- Record excerpts
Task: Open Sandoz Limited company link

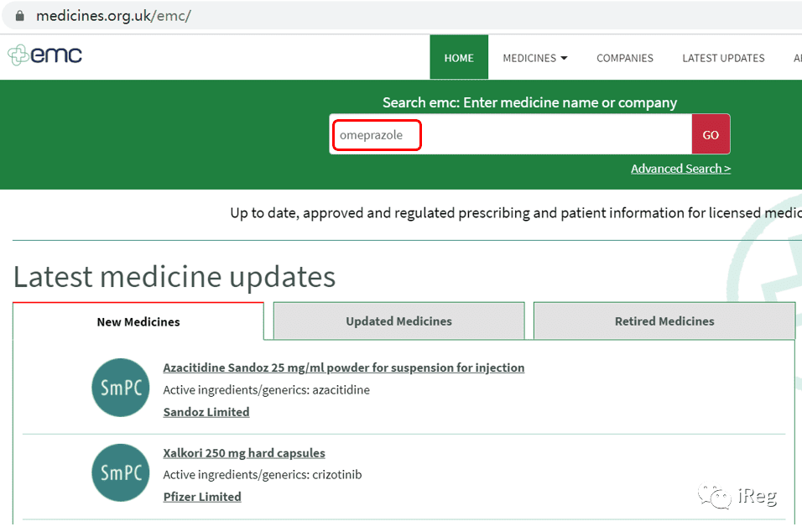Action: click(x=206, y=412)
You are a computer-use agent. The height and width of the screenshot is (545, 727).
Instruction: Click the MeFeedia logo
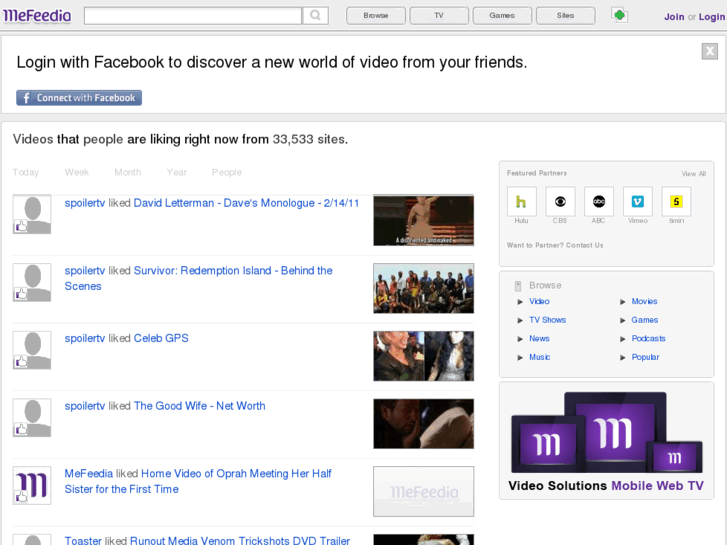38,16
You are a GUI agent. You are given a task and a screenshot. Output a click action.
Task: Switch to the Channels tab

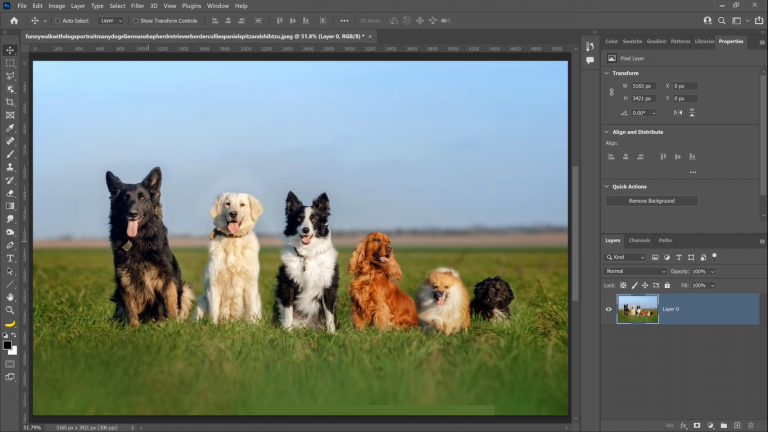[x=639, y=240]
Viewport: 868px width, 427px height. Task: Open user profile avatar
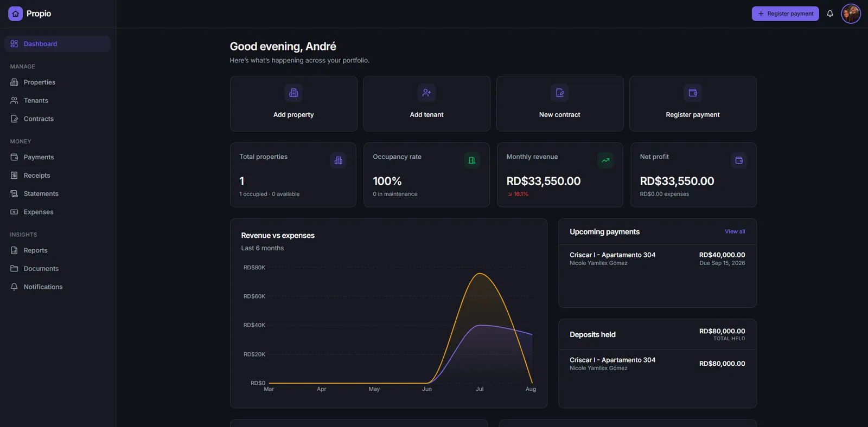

- About this task
Your output should consist solely of the lines from the line containing "You are a GUI" through the last line of the entries, verbatim, minus any pictures.

- Output
You are a GUI agent. You are given a task and a screenshot. Output a click action.
Task: Switch to the Channels tab

[x=639, y=240]
Viewport: 868px width, 427px height. Task: Open user profile avatar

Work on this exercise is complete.